No está aquí, ha resucitado». La sombra de la cruz permanece haciendo un ruido
silencioso detrás del crucificado. Y nuestros cirios de la pascua llevan
también su signo. La cruz no se aparta de la luz de la pascua, porque tampoco
desaparece del misterio del mundo. Con toda verdad una Maestra enseña: «salvar
al mundo no es darle la felicidad, es darle el sentido de su pena y, en medio
de ella, un gozo que nada ni nadie le puede arrebatar». Nuestro gozo va más
allá de haber escuchado a Dios en sus obras y en las nuestras. Nuestro gozo es
haber visto a Dios con nuestros ojos. Y es que la cruz es una antorcha
encendida que muestra a Dios sumergiéndose en la noche de nuestra muerte. Y es
la cruz un cirio encendido que nos permite vernos a nosotros mismos sumergidos
en la luz de Dios, en su claridad de la vida divina, con y a pesar de todo.
María Magdalena y la otra María abrazadas a los pies del Señor nos recuerdan
que él abrazó primero nuestros pies en la noche de su pasión. Y nuestros pasos
lo arrastraron a la muerte mientras los lavaba con su amor.

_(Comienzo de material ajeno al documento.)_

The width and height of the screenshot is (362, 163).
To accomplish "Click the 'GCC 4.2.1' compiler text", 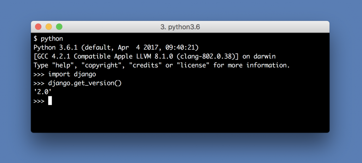I will [52, 56].
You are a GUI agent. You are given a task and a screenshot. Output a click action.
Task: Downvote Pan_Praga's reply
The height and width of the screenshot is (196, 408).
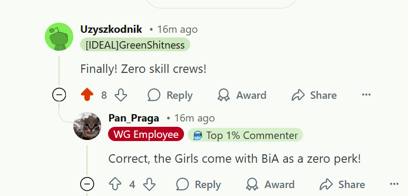point(149,184)
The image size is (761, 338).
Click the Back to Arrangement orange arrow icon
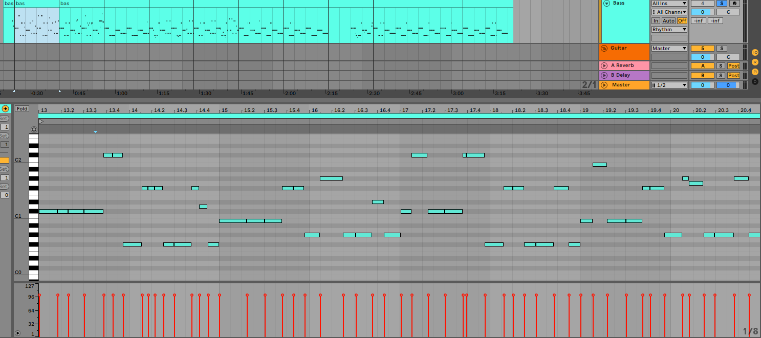click(x=5, y=108)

Ahora ellas,
abrazadas a los suyos. son enviadas a los hermanos para que todos juntos,
conociendo a Dios visiblemente seamos arrastrados al amor de lo invisible.
«Oh, Jesucristo,
que has destruido la muerte con tu muerte, otorgando la vida a los que estaban
en la tumba, acepta esta pequeña ofrenda de oración como dulce fragancia
espiritual, y a todos los que estamos en las tumbas de la desesperanza, concédenos
la vida eterna para que podamos cantarte: “Aleluya”».